In complex contradictory ways, we’re on her side, and Seymour acts like a goddess – which by a familiar paradox of dialectic makes us reach for a sphere of aesthetics this play is constantly questioning. But as theatre this scene has a terrific impact that takes the breath away. It also persuades you in one stroke that Seymour as she falls, all but tragically, as this bereft character, could do anything as an actress. Cast her as Viola, cast her as Electra.
But Anthem is a superb piece of ensemble theatre. Tony Nikolakopoulos has an effortless authority that gives a depth to everything around him. He can do the comedy of wheedling human exploitation, the terror of death and then the spectre of dire political persecution. Maria Mercedes brings together, with the authority of a lifetime, the Nazi oppression of the Jews and the calamities of modern Greece.
Of course, Ruci Kaisila sings “I Still Call Australia Home” with a devastating edge because this is a play – this threaded anthology of self-parodying ironies – that testifies at every point to the range of the national cultural mix as well as the unifying monolithic nature of an oppression that is and isn’t grounded in class.
Yes, this show is constantly enlivening, it tingles with energy and it is also heavy with the sense that every human predicament is its own cross even if the portals that reveal crucifixion are as varied as the sea.
There is the story told – as memorably as any Greek chorus – of the guy at the railway station, singing the anthem of the Richmond Football Club. There is the train that brings people together, and there is the train as a symbol as old as Anna Karenina of what happens when a soul consumed by despair just asks for society to run it down.
All the facets of life are on show in Anthem. In the fantastically mixed brood of siblings, there is the one who lives in Paris and has made big money. But when Thuso Lekwape stands on the stage, elevated but alone, he too sings “… Tigerland” and we know that he has nowhere to lay his head. He represents a predicament Australia will give no home to.
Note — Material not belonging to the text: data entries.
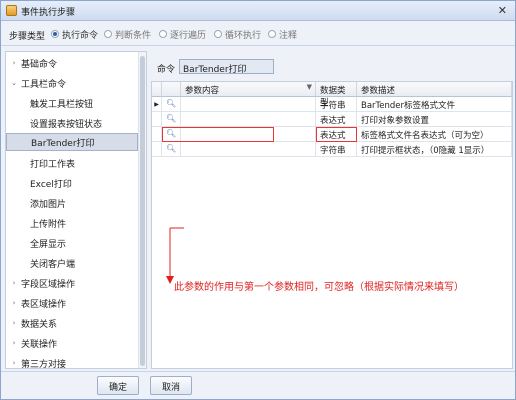  What do you see at coordinates (53, 264) in the screenshot?
I see `tree-item-label: 关闭客户端` at bounding box center [53, 264]. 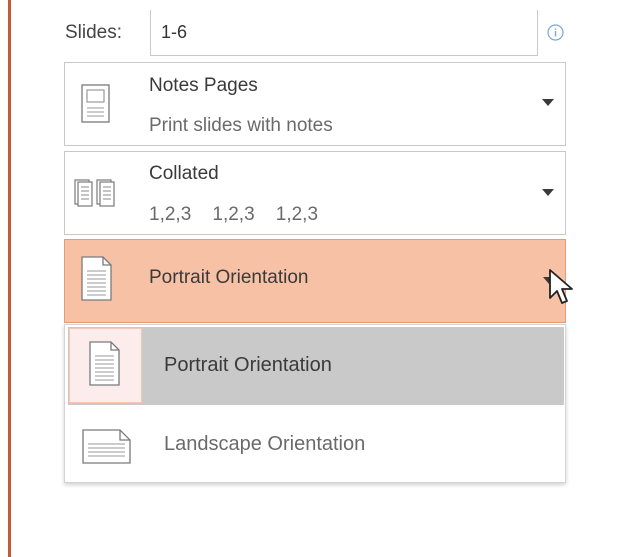 I want to click on slides-label: Slides:, so click(x=94, y=32).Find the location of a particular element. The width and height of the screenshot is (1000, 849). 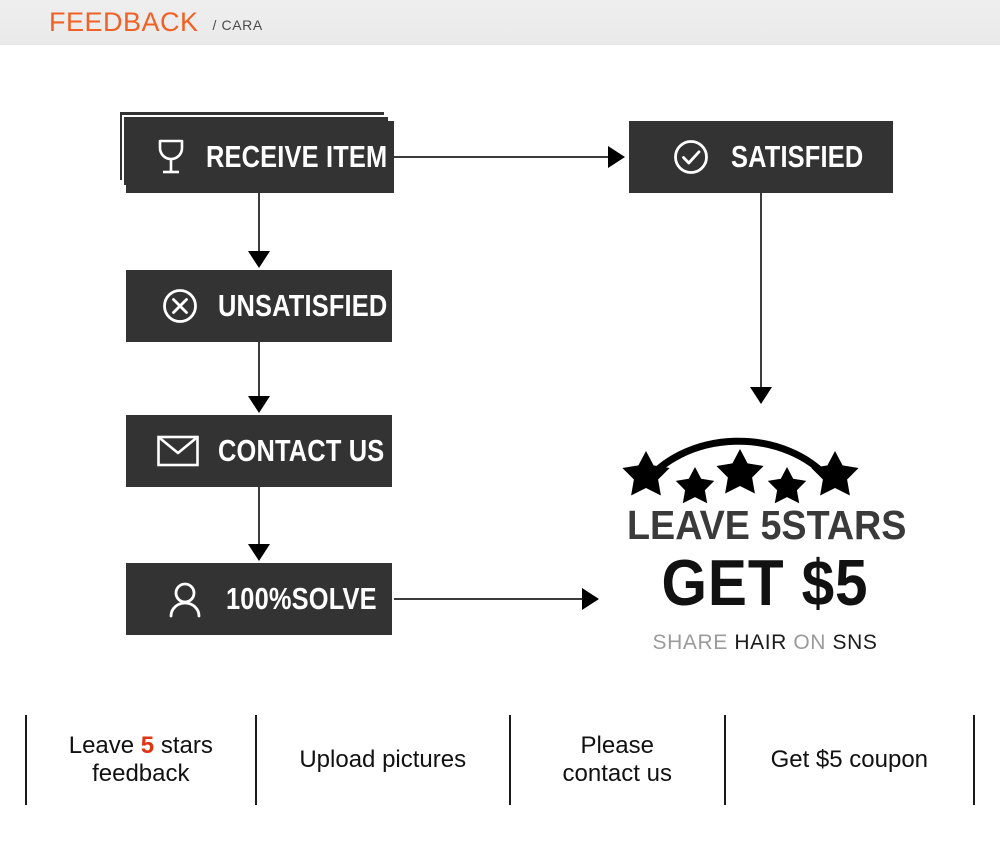

bottom-cell-pre: Leave is located at coordinates (104, 745). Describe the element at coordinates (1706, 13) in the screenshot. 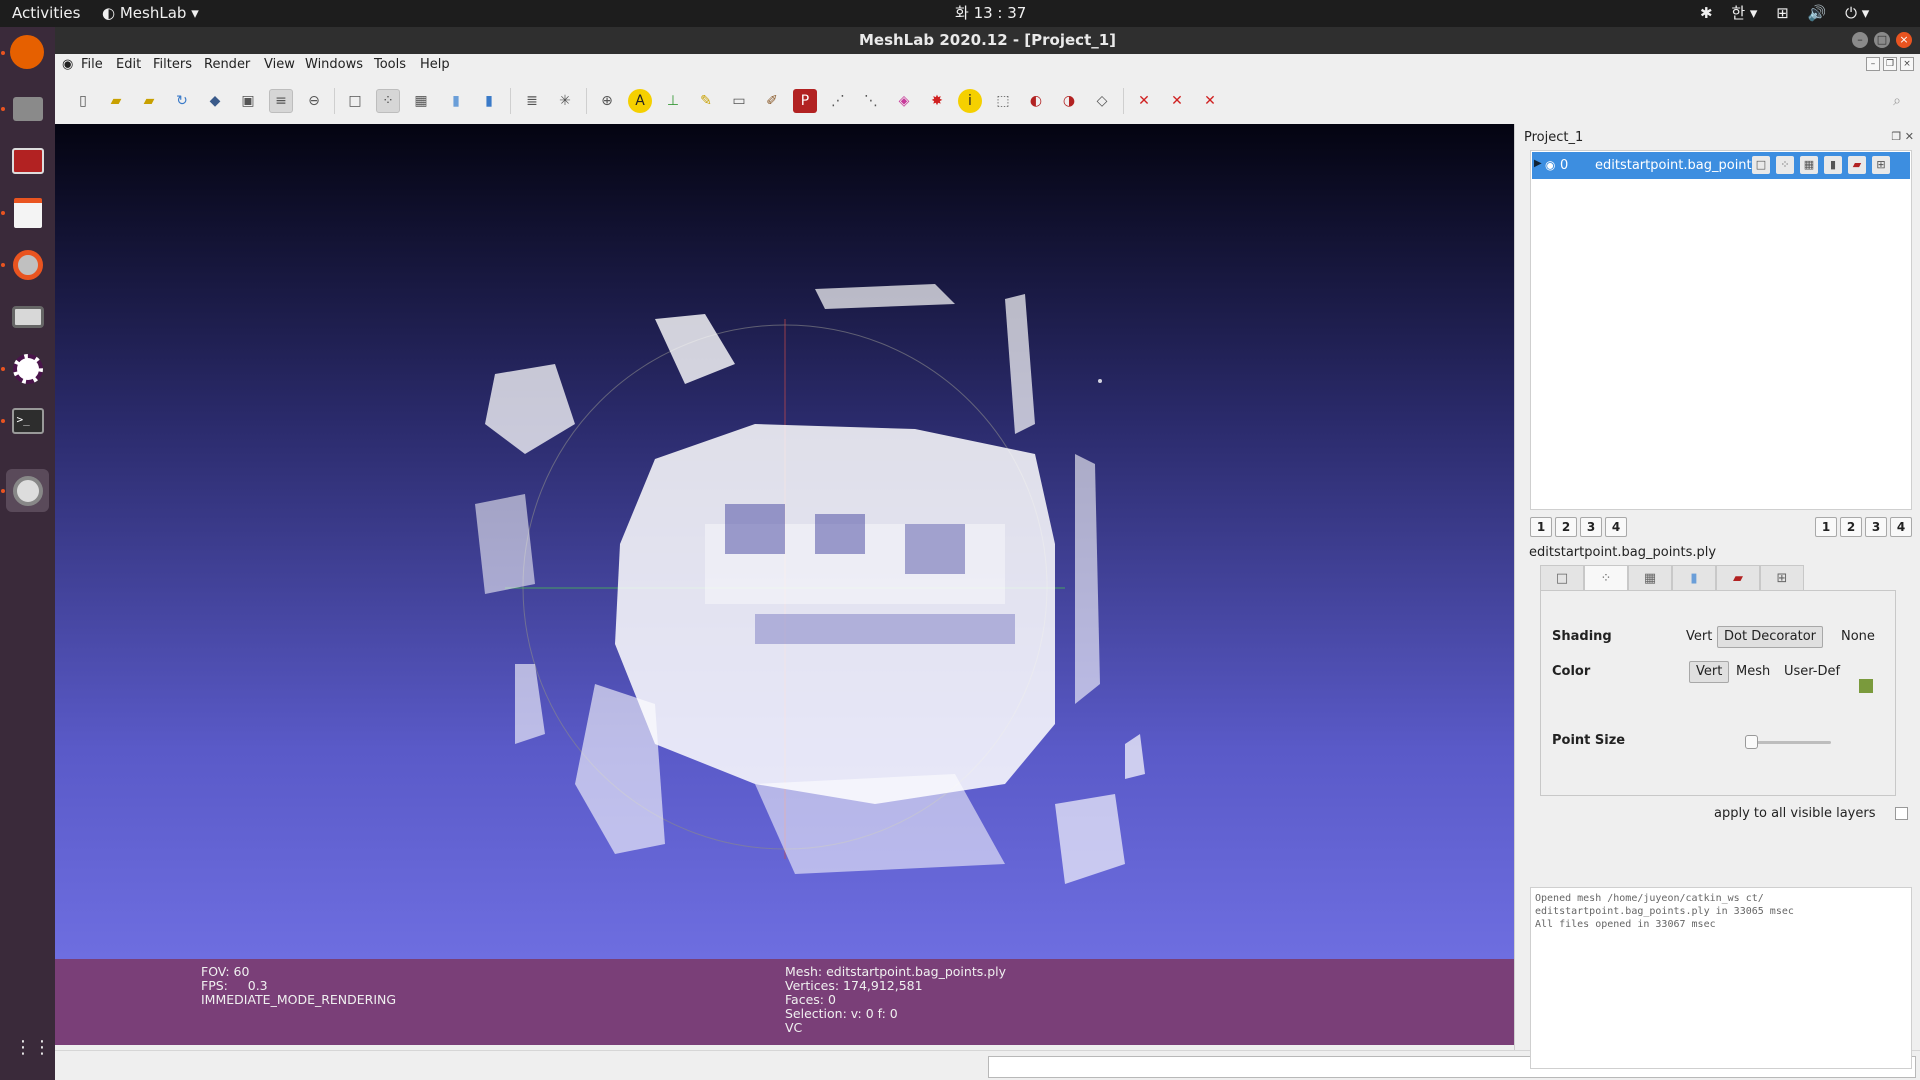

I see `slack-tray-icon: ✱` at that location.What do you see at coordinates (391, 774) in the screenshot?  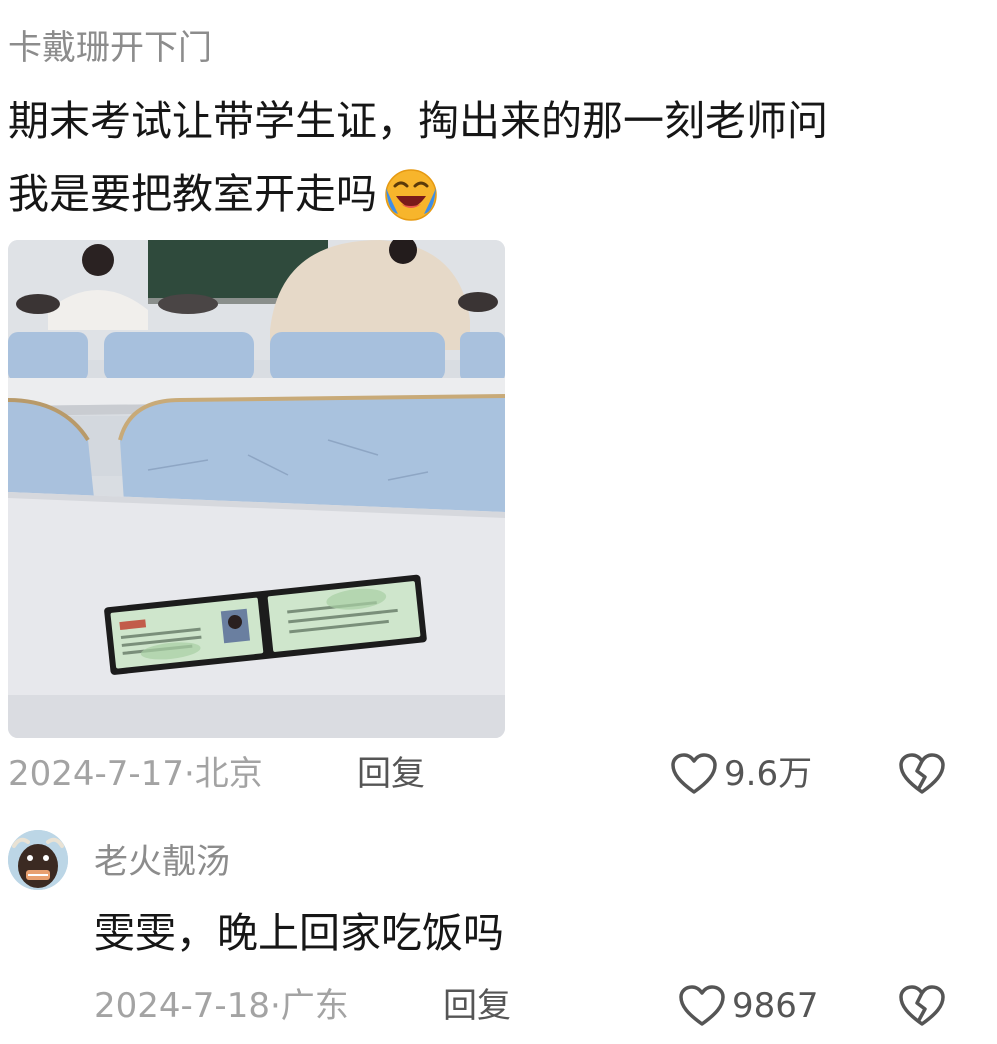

It is, in fact, pretty remarkable that Bovell, Cornelius, Tsiolkas, Irine Vela and Melissa Reeves have put together a kind of compilation of laughter and pain that is greater than the sum of its parts. You can argue that some of the acting is broad and rough, that some of the writing edges towards pamphleteering, and yet Anthem always has its glaze of irony, its window on derision and its pathway to compassion. Susie Dee’s direction is consistently expert and Vela’s music always does the trick. I cannot recommend Anthem too highly.